For the word "State", count the lines in the records below that include it and give only that number.

----------

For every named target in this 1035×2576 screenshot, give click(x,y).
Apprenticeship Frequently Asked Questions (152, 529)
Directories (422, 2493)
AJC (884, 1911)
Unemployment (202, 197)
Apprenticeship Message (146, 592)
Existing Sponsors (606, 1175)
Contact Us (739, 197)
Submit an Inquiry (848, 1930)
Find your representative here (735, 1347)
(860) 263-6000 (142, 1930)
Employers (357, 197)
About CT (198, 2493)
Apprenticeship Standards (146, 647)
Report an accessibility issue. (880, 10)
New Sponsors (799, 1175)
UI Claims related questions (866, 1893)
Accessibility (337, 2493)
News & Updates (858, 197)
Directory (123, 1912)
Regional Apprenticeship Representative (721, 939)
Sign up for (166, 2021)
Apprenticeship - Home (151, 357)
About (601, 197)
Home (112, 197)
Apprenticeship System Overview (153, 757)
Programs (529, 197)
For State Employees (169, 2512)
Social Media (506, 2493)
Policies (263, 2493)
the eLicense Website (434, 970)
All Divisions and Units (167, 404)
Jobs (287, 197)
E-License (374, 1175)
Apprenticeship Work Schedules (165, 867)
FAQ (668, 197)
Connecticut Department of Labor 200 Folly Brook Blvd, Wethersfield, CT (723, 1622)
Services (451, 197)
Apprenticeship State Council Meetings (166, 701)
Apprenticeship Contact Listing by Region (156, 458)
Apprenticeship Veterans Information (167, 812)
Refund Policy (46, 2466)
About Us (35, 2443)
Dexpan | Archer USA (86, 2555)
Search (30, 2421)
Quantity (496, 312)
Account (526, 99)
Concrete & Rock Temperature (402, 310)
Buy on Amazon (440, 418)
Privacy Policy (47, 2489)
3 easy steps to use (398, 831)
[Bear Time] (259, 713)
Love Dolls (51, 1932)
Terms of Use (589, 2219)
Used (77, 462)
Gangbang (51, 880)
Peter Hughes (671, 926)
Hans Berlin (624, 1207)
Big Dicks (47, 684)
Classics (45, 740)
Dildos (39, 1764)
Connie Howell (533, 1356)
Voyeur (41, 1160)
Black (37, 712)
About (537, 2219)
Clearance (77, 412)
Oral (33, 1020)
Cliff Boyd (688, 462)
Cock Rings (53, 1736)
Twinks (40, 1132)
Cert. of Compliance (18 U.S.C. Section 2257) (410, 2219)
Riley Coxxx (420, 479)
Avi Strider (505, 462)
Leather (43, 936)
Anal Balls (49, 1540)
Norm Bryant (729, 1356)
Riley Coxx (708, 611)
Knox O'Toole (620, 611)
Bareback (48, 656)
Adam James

----------

### [Your solution]
2